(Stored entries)
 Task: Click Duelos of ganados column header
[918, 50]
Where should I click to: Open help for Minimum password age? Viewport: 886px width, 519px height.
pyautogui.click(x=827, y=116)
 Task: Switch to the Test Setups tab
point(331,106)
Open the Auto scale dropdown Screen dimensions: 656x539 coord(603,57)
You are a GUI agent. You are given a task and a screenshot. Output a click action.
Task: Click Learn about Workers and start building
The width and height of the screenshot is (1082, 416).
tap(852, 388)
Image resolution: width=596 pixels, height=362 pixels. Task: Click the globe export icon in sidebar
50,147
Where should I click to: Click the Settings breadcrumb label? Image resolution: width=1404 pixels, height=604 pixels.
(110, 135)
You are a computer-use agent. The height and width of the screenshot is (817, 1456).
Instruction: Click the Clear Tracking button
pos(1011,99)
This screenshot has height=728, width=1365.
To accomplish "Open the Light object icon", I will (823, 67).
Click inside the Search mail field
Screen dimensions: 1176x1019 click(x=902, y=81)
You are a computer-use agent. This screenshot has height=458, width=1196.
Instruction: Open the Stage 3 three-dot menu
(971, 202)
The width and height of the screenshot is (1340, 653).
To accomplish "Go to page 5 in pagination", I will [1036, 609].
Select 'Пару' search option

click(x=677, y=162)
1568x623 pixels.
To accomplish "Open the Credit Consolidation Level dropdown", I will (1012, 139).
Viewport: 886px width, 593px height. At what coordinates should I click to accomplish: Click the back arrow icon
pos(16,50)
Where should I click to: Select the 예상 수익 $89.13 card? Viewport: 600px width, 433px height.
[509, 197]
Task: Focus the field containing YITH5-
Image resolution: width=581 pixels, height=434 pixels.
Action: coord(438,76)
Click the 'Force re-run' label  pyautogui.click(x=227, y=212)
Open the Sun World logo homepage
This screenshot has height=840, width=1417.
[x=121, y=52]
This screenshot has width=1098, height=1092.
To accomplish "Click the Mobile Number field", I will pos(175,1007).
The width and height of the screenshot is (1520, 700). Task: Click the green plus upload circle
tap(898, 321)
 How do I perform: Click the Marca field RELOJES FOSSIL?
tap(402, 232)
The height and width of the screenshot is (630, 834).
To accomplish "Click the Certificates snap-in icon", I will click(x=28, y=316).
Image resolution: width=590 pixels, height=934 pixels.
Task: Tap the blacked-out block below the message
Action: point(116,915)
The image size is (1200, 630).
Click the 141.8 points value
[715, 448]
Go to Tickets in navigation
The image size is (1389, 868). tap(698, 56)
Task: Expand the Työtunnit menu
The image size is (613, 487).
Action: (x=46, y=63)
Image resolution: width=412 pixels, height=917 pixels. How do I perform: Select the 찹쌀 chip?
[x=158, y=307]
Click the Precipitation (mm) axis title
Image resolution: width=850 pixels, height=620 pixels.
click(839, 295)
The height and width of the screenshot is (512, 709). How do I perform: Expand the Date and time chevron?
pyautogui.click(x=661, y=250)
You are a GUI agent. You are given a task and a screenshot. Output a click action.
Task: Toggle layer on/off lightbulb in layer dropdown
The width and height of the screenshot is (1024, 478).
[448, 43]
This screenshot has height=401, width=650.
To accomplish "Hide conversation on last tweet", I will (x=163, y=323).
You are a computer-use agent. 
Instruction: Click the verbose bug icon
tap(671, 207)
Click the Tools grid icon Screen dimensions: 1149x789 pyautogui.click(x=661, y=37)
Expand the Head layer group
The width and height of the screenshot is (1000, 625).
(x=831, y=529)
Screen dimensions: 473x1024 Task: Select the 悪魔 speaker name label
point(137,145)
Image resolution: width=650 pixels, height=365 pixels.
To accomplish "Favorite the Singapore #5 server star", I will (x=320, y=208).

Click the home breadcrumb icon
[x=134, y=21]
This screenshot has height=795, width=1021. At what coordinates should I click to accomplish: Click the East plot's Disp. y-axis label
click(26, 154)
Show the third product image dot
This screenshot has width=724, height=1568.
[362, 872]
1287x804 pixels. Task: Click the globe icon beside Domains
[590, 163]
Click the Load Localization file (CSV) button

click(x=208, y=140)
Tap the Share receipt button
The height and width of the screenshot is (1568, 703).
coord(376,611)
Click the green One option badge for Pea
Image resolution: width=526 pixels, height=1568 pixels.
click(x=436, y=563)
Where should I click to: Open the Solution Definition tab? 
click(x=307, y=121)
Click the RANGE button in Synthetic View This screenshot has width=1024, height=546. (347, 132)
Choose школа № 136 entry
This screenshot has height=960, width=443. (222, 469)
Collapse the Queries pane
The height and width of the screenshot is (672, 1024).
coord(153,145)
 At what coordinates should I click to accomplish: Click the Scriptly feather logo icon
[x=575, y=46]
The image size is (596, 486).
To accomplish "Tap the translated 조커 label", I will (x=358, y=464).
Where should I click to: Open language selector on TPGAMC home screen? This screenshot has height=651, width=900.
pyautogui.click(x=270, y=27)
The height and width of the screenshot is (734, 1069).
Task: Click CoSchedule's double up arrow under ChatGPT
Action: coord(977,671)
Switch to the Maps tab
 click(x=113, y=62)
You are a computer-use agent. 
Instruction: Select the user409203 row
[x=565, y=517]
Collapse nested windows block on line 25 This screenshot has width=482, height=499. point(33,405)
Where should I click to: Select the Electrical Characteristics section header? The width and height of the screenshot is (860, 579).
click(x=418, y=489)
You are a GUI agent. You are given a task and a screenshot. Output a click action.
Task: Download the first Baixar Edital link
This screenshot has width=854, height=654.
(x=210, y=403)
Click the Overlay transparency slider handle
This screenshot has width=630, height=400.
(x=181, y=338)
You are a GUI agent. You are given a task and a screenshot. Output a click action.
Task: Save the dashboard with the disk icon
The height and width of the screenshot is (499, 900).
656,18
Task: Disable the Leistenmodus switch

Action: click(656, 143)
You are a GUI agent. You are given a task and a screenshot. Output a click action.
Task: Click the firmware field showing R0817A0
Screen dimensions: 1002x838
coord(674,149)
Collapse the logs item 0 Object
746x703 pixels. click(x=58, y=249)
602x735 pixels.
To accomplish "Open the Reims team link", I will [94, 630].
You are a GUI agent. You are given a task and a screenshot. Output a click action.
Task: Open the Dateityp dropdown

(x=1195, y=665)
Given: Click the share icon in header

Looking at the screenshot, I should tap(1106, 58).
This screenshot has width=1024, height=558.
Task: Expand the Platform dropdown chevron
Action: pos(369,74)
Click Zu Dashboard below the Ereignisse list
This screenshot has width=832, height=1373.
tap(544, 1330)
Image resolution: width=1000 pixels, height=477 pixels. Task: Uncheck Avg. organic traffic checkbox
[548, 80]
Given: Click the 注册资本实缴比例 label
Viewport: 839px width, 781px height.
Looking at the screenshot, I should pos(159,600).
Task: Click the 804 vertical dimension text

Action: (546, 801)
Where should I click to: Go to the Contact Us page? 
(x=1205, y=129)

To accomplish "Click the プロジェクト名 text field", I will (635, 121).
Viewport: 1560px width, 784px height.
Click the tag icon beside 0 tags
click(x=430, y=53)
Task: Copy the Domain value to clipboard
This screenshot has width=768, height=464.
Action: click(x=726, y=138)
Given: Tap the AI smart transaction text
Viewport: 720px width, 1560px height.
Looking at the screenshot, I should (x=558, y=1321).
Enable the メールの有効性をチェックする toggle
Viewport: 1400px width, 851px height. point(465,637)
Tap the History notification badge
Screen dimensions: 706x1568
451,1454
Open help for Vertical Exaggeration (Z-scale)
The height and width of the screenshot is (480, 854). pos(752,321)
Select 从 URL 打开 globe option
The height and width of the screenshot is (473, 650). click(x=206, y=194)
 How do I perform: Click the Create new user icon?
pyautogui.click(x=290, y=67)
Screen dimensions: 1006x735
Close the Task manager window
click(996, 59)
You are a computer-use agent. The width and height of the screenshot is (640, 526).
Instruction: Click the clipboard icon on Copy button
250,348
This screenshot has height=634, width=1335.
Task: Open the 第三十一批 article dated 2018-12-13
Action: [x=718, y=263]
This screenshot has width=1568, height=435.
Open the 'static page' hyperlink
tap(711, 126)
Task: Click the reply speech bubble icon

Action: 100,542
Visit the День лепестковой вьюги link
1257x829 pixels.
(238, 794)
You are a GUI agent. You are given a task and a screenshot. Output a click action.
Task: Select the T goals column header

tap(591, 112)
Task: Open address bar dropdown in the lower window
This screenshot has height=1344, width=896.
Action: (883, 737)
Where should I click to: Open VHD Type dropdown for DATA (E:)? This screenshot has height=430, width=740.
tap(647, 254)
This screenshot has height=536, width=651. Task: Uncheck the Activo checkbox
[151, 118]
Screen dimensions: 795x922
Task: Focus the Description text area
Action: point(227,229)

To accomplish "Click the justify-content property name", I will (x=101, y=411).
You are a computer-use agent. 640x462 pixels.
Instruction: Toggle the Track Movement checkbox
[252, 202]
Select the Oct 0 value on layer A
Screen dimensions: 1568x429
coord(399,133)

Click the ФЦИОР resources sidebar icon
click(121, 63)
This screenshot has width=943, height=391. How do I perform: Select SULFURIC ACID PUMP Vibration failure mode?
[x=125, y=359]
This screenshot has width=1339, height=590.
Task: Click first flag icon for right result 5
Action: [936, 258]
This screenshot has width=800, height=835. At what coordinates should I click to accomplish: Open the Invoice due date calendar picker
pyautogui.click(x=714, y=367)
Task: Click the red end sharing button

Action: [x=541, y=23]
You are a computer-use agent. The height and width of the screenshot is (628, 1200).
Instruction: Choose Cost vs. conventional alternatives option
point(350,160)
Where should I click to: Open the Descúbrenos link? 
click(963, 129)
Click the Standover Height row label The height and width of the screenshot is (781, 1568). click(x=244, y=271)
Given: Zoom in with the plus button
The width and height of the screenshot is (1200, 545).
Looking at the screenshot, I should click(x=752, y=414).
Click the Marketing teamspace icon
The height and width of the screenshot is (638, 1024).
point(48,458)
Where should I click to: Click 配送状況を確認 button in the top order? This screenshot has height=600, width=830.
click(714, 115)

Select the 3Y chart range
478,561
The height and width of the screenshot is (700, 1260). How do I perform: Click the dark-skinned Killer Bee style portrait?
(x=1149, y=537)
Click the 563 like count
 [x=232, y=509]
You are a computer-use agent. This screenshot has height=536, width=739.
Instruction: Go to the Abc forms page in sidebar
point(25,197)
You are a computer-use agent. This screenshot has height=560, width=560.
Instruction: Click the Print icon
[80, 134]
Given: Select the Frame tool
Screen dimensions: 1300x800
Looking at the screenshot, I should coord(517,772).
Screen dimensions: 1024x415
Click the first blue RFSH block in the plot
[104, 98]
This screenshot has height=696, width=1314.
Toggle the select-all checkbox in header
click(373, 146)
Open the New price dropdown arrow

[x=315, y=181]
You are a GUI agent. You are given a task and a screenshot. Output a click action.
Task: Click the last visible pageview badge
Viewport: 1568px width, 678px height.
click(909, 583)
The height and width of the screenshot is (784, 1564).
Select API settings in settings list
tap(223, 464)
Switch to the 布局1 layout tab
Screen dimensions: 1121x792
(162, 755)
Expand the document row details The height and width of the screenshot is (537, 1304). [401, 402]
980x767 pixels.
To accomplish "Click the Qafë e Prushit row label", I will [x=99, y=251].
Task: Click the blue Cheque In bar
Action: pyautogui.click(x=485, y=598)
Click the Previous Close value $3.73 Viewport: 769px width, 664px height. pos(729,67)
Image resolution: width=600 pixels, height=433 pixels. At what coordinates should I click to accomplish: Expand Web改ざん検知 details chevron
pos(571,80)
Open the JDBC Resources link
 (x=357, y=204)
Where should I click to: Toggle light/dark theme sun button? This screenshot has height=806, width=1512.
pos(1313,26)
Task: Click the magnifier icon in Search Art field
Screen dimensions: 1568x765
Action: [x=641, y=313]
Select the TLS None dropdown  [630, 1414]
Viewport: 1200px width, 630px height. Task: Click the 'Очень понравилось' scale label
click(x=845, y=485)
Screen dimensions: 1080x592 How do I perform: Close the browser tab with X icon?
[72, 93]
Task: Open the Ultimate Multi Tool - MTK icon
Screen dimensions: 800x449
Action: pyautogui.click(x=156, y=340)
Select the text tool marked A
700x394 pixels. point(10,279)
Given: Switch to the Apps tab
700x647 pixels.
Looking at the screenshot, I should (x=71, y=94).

• PROMPT: Lines that contain "last" are the result; find them in the entries above and copy each one.

• ANSWER BELOW:
To accomplish "Hide conversation on last tweet", I will (x=163, y=323).
Task: Click the last visible pageview badge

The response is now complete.